Bytes Name (struct lustre_msg) Value
8 Export/import handle cookie Contains the import/export handle for the request
4 Magic constant 0x0BD00BD0.
4 Type PTL_RPC_MSG_REQUEST / PTL_RPC_MSG_REPLY
4 Lustre-msg version and protocol version Current value 0x00040001 in little endian
4 Opcode 400
8 Last received counter In replies: last transaction no for MDS/OST.
8 Last committed counter In replies: last committed transaction.
8 Transaction number In replies: transaction no for request.
4 Status Return value of handler.
4 Buffer count: bufcount 0
“buffer count“ * 4 Buffer lengths buflens[] No buffers

TABLE 27. Lustre message for the new OBD_PING operation


On the server side, zero-to-minimal processing should be done for this new type of Lustre message.

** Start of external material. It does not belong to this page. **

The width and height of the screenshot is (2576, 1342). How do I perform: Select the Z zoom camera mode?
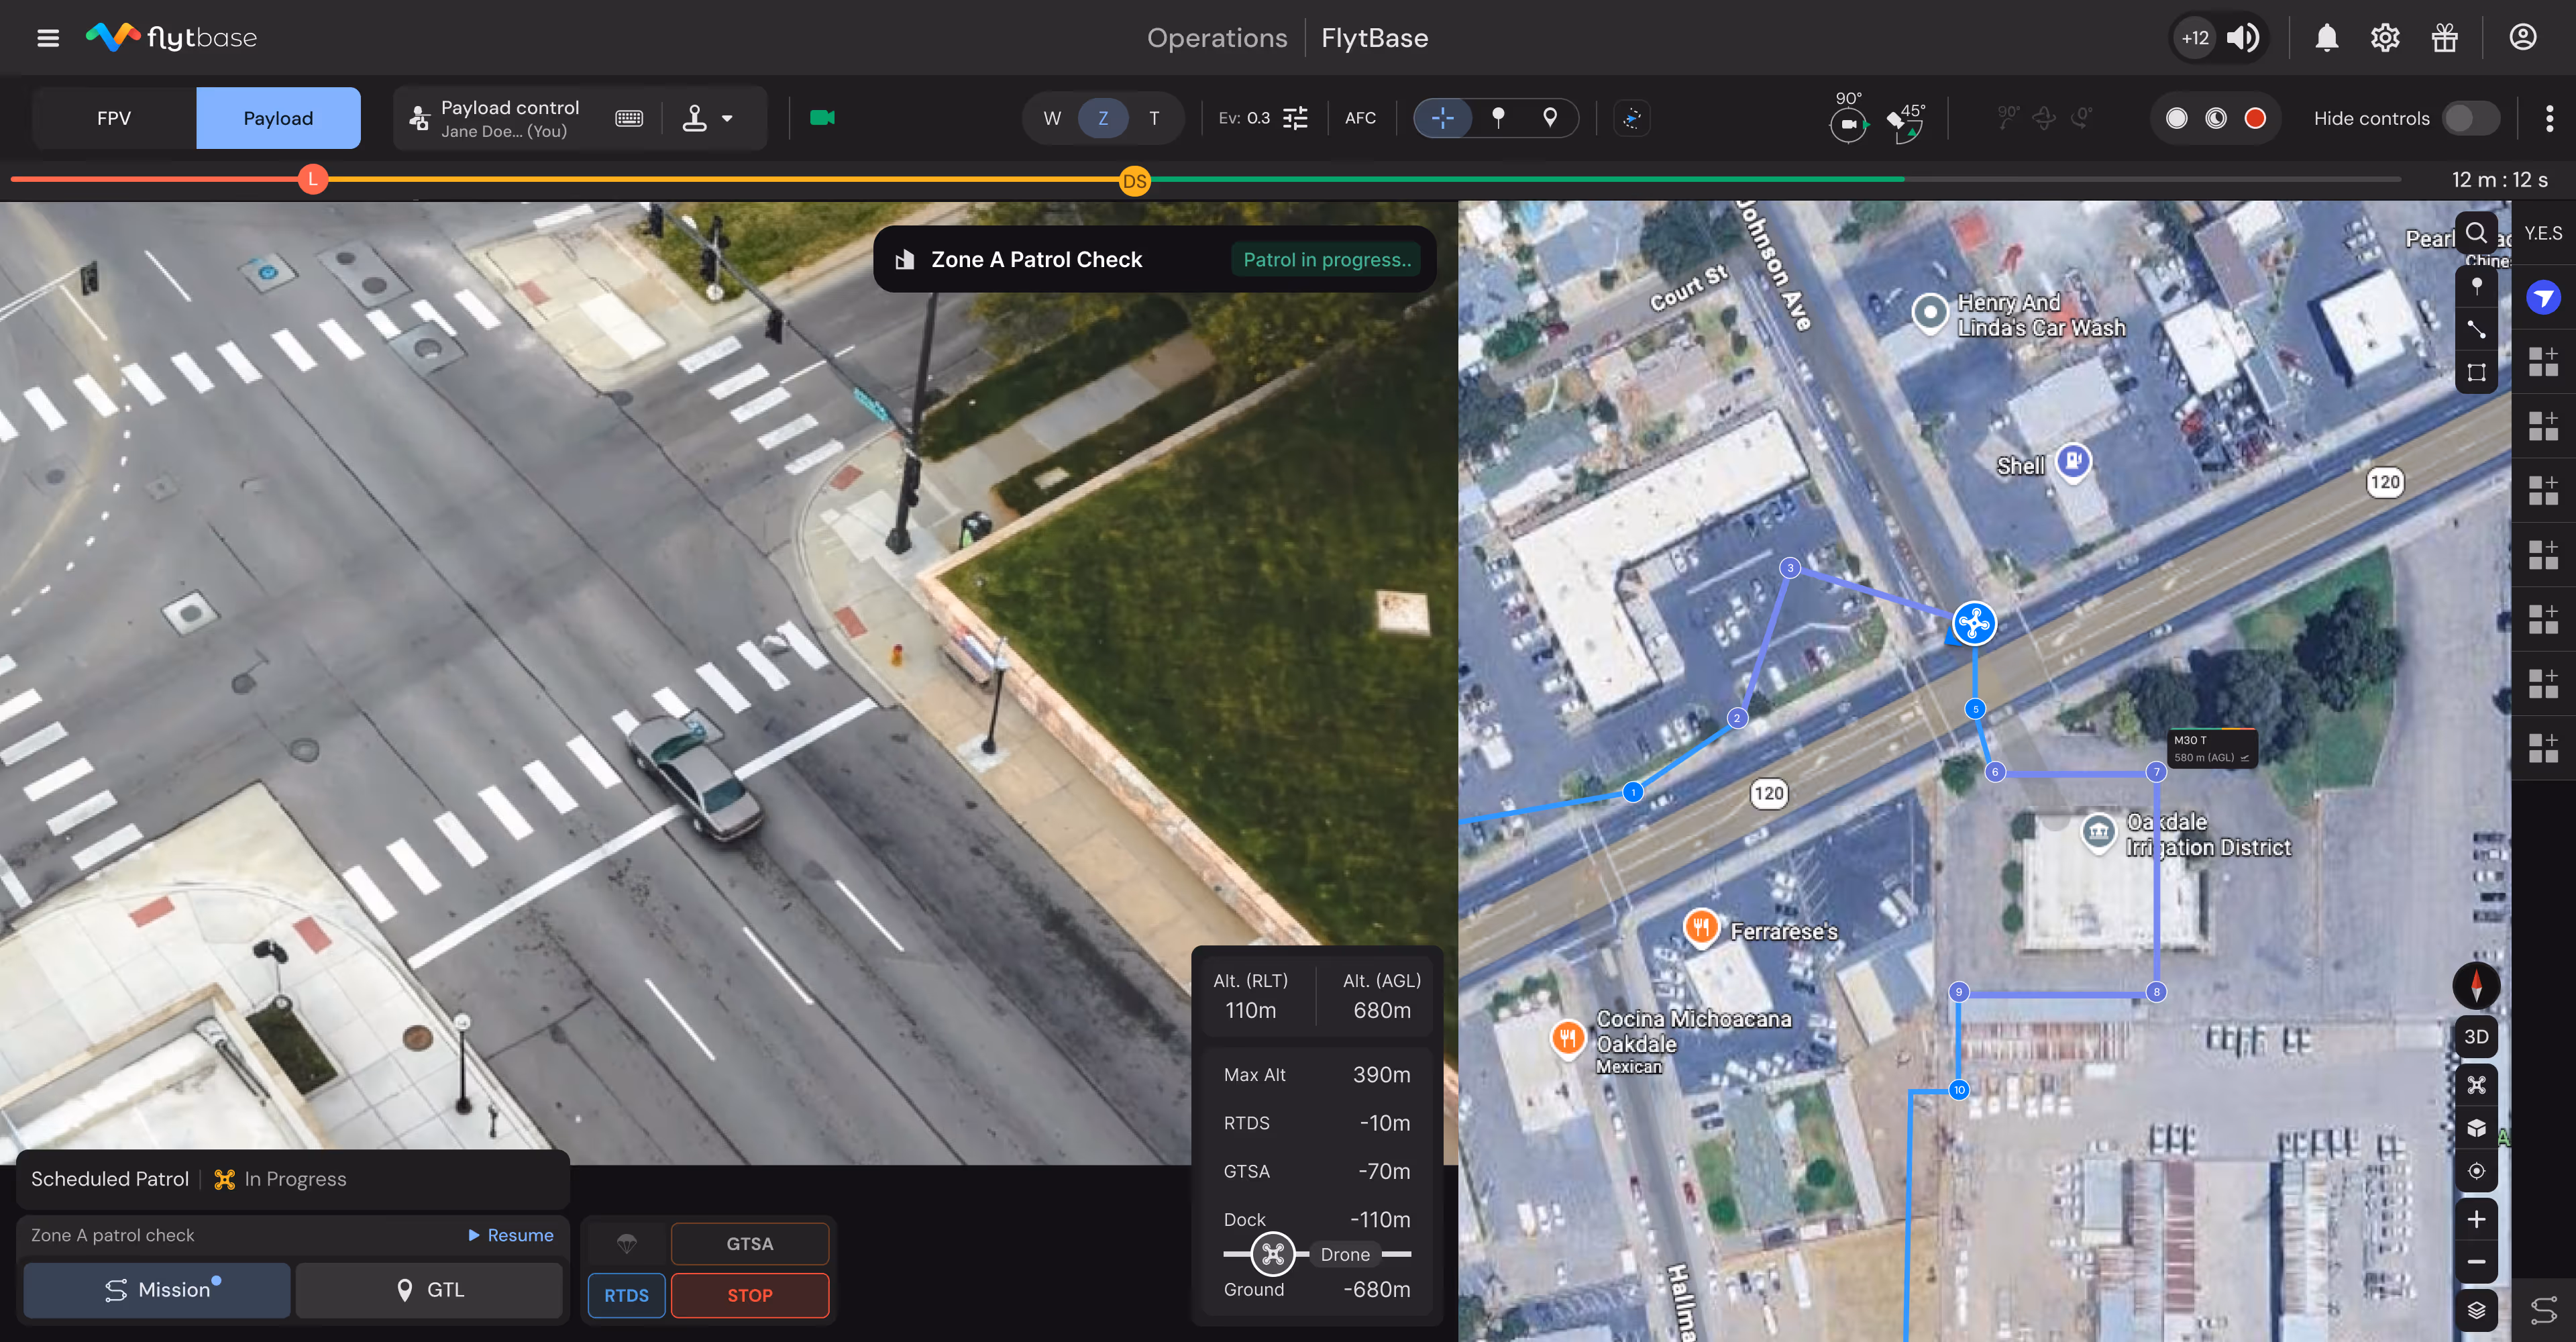[x=1102, y=118]
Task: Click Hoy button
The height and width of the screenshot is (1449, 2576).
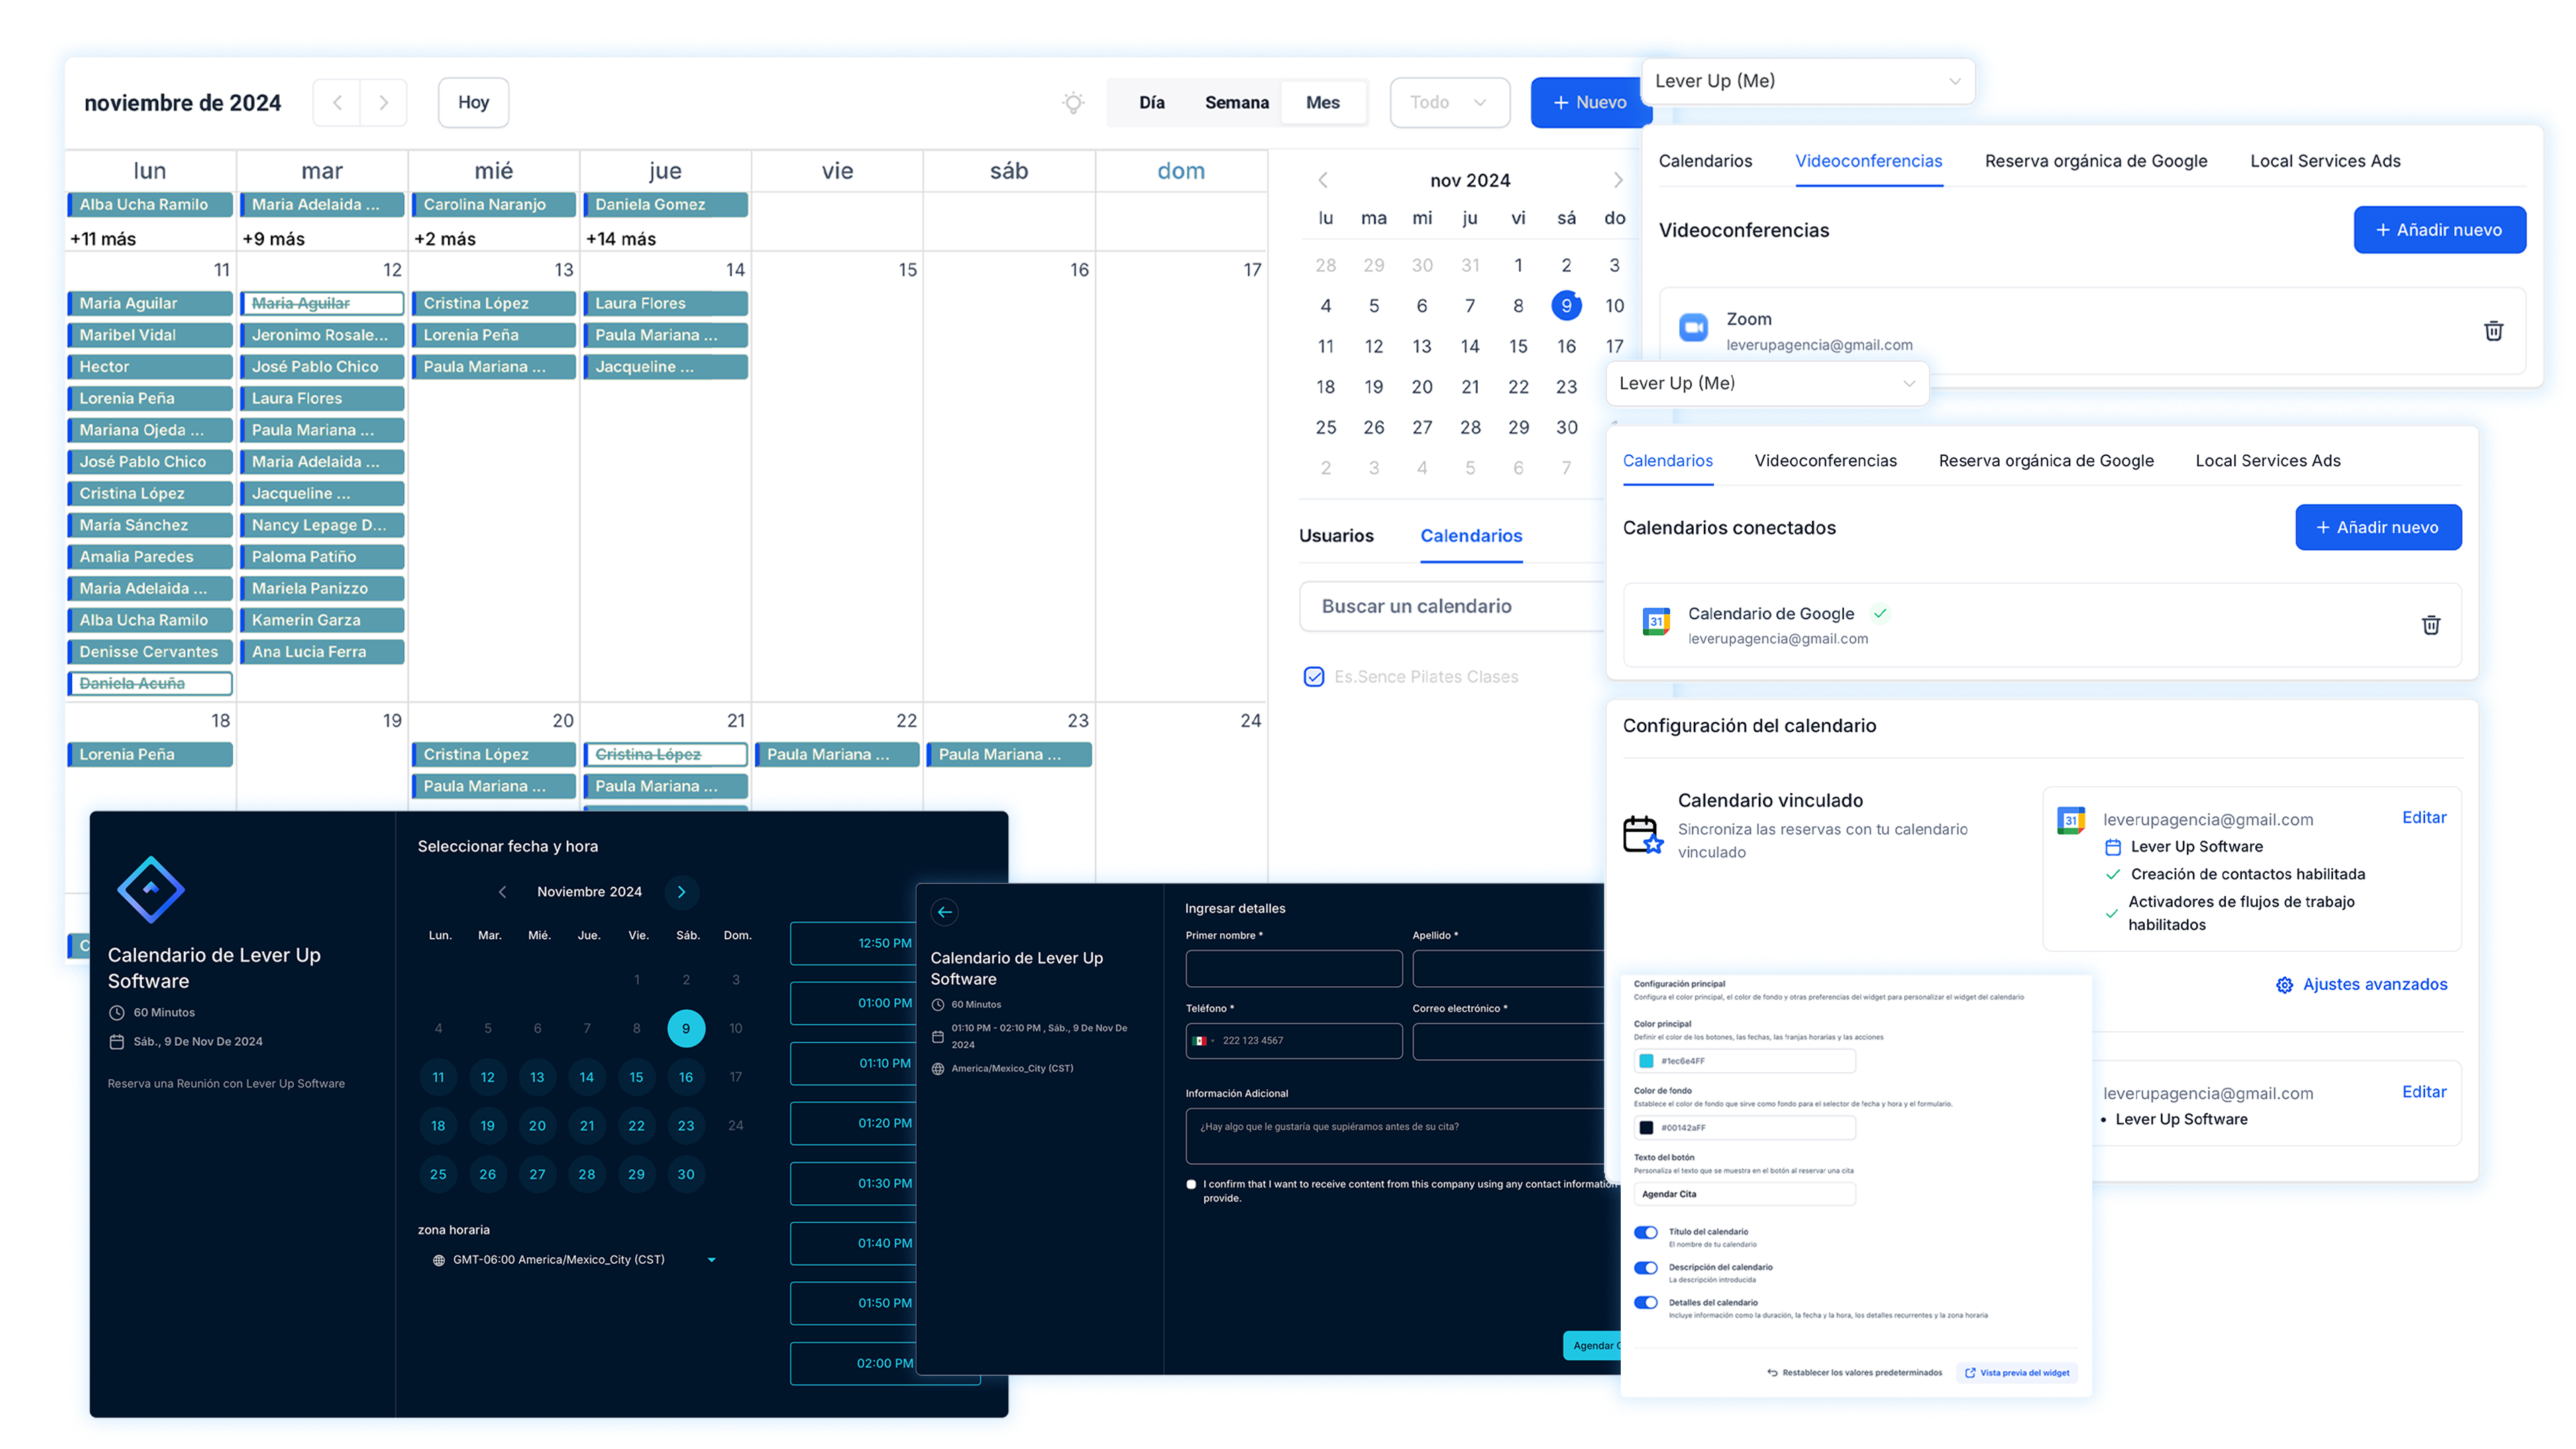Action: tap(473, 103)
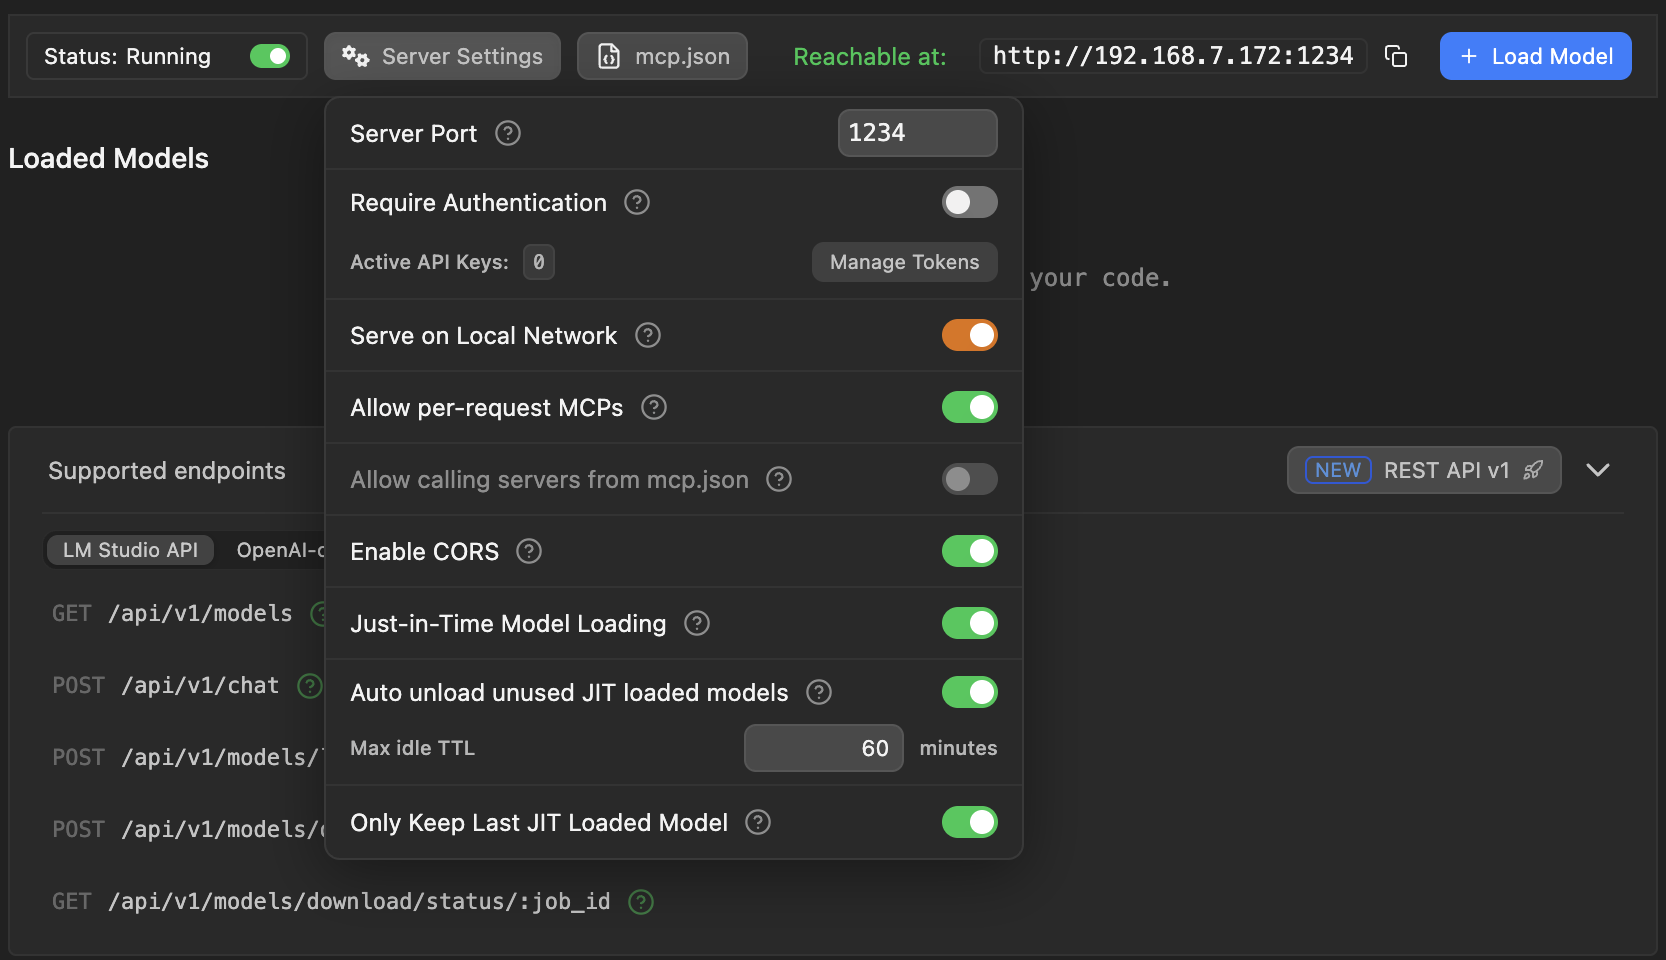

In addition, OBD_PING can be sent with a request message containing an addr and cookie of zero (no export), and should be processed without any change in that case. Specifically, it should not return -ENOTCONN for a mis-matched export handle, if the addr and cookie are both zero. Another scenario in which the pinger plays an important role is during cleanup, in a cluster if a clients are shutdown while they hold locks, the OSTs will have to wait for a long time for timeouts to occur for all the clients. At this point, the server can assume that the client died and cleanup the locks held by it. On the other hand, in the presence of the ping operation, the OST will keep track of time_last_heard parameter for every client. The server can use this variable to track when it last heard from a client, if the time exceeds a certain threshold value, the OSTs can mark the clients as dead.

Changelog

Version 2.2 (Apr. 2003) (1) Radhika Vullikanti (28 Apr 2003) -Updated the structures to reflect the current protocol. Version 2.1 (Apr. 2003) (1) Phil Schwan (26 Apr 2003) -Updated wire protocols to reflect changes made between Lustre versions 0.6.0.3 and 0.6.0.4 (bugs 593, 1154, 1175, and 1178). All sizes are now in bytes. Version 2.0 (Apr. 2003) (1) Radhika Vullikanti (04/01/2003) -Added a new section describing the wire protocol changes made for recovery purposes. Version 1.5 (Jan. 2003) (1) Radhika Vullikanti (01/31/2003) -Updated section 13.2 to reflect the changes that were made to the wire protocol for using ptlget for bulk writes.